The second important limit
lim_ n->inf (1+1/n)^n=e
RELATED INFORMATIONS
- 1. 10. Let a > 0, b > 0, e be the base of natural logarithm 10. Let a > 0, b > 0 and E be the base of natural logarithm A. If EA + 2A = EB + 3b, then a > B B. If EA + 2A = EB + 3b, then a < B C. If ea-2a = eb-3b, then a > B D. If ea-2a = eb-3b, then a < B A B after e is the index
- 2. Given that a and B satisfy b > a > e, where e is the base of natural logarithm, a ^ b > b ^ A is proved A ^ b > b ^ a B (LNA) > A (LNB) can you explain it?
- 3. The base of natural logarithm Don't give me a definition. What's the use of E? Many formulas are the simplest. Why?
- 4. Lim ┬ (n →∞) &; ((1 / (n ^ 2 + 1)] + 2 / (n ^ 2 + 2) + &; n / (n ^ 2 + n)) is equal to 1 / 2,
- 5. There is a point charge in vacuum, and the charge quantity is Q. according to Coulomb's law and the definition of electric field strength, the expression of electric field strength at the point where q is R is derived
- 6. Why should the charged body be regarded as a point charge when calculating the field strength? Is it because of Coulomb's law? E = KQ / r2
- 7. What is the definition of Coulomb's law?
- 8. On the derivation of Coulomb's law It is said in the book that Coulomb's electric pendulum experiment is more powerful than the torsion pendulum experiment in proving the inverse square law, but how Coulomb deduces the relationship between Coulomb force and R through the relationship between the pendulum period T and the distance r between two charge spheres? It is best to list the relevant derivation formula, thank you!
- 9. Two identical spherical conductors, suspended at the same point by thin insulated wires of 13 cm in length, have the same amount of charge (can be regarded as point charge). Due to electrostatic repulsion, the distance between them is 10 cm. The mass of each spherical conductor has been measured to be 0.6 g, and the amount of charge they carry is calculated. (known electrostatic constant k = 9 × 109 n · m2 / C2)
- 10. Tangent length theorem
- 11. Mathcad draw logarithmic image, log can't add base.
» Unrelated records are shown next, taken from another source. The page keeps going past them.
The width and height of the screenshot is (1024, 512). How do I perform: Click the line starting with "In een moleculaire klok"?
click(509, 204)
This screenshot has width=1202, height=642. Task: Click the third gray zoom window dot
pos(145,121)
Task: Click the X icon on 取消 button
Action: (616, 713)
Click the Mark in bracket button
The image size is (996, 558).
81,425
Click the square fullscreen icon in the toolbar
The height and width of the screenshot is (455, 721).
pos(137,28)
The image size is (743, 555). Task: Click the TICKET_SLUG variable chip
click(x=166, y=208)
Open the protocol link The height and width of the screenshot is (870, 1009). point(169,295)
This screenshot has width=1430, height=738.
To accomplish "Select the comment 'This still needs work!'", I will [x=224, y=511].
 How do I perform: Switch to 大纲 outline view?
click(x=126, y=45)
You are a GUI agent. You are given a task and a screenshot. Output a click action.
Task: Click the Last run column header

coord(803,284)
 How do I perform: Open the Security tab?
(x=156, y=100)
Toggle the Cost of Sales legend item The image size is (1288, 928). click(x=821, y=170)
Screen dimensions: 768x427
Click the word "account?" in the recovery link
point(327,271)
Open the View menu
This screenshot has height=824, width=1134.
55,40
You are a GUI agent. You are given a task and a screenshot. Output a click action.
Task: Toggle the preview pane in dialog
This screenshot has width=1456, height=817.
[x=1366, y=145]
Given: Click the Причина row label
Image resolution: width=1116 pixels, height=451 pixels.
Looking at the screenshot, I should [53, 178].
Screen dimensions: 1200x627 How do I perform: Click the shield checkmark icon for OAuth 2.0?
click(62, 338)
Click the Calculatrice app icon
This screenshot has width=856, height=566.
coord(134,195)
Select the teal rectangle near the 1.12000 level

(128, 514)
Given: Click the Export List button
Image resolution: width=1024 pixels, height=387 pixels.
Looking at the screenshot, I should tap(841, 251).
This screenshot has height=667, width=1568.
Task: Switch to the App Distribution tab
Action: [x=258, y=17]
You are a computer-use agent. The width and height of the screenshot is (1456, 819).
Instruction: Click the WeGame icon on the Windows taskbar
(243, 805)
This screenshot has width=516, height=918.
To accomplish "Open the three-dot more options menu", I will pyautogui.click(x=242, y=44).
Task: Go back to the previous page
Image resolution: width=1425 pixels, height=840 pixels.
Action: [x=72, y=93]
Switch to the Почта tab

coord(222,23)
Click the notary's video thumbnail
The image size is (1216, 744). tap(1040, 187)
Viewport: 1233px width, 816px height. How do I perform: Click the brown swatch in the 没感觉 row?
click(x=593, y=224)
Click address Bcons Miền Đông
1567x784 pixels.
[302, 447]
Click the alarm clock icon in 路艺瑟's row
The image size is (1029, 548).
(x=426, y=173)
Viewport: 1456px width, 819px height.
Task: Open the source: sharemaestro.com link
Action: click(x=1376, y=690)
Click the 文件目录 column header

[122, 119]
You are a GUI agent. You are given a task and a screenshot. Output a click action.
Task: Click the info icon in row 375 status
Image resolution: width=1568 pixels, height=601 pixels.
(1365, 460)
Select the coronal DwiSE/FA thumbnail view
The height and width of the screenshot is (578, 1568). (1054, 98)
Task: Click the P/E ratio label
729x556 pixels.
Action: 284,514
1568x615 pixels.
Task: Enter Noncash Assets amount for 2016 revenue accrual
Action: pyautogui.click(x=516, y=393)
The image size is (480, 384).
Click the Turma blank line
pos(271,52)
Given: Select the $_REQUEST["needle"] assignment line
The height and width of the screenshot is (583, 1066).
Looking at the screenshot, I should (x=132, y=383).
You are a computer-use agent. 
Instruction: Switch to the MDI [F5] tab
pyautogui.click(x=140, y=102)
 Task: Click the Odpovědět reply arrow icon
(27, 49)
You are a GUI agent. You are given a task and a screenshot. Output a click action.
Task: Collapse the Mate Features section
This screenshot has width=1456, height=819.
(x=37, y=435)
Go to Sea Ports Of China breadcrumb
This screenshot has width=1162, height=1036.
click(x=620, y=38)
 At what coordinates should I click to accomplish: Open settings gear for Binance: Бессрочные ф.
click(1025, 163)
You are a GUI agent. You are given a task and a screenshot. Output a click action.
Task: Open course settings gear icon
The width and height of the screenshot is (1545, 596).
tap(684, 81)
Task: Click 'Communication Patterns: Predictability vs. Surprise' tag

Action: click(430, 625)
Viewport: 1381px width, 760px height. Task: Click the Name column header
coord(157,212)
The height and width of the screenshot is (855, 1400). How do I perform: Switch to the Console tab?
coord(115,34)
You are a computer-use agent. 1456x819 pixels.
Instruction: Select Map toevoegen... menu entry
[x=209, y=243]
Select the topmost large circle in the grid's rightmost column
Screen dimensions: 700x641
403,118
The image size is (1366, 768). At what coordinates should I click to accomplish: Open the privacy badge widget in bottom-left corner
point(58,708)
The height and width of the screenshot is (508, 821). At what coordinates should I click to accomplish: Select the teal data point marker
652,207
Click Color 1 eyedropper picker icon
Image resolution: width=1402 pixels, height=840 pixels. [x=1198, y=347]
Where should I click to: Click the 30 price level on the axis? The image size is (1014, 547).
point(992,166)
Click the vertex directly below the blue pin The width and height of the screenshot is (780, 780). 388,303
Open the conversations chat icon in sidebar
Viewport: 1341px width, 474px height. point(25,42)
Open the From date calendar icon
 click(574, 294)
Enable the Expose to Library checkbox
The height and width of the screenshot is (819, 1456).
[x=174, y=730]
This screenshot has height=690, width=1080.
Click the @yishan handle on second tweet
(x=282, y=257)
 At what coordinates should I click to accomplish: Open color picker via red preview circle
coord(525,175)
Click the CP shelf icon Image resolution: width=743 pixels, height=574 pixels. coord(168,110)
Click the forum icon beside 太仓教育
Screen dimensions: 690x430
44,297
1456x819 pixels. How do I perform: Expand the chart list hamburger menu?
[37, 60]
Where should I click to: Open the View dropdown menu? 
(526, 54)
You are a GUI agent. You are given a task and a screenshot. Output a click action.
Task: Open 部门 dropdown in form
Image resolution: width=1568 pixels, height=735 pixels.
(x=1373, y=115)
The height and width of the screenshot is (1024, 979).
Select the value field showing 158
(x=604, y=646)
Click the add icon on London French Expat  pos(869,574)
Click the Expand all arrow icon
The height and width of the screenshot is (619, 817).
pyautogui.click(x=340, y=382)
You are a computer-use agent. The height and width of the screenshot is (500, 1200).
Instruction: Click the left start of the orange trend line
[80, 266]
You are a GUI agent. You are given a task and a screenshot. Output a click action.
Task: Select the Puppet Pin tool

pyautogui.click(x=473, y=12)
What should I do
- 12. The larger the base of logarithm, the farther away the function image is from the positive direction of Y axis What is the meaning of "the farther away the function image is from the positive direction of y-axis"?
- 13. Natural logarithm e accurate to 100, how to get out!
- 14. What is the natural logarithm e approximately equal to? Can there be 10 decimal places? two point seven one eight four eight two point seven one eight two eight one eight two eight four five nine Which is right?
- 15. What is the use of natural logarithm e? When and how to use it?
- 16. How to get the value of E in natural logarithm? Please answer in plain language
- 17. On the base e of natural logarithm Excuse me? two hundred and seventy-one thousand eight hundred and one Is e - - = 3 ^ (- 10)? ninety-nine thousand nine hundred and ninety .. .271801 Is e - - = 3 ^ (- 10)? .99990 These dots are for space occupying, and they have no practical significance Although it's irrational, I want to ask you whether the formula I gave is true?
- 18. On the origin of natural logarithm e e=1+1+1/2!+1/3!+1/4!+… ..+1/n!+.=2.7182818284590.≈2.72 1 / 2 of them
- 19. The origin of natural logarithm e?
- 20. Is the instantaneous value of current (voltage) expressed by effective value or peak value?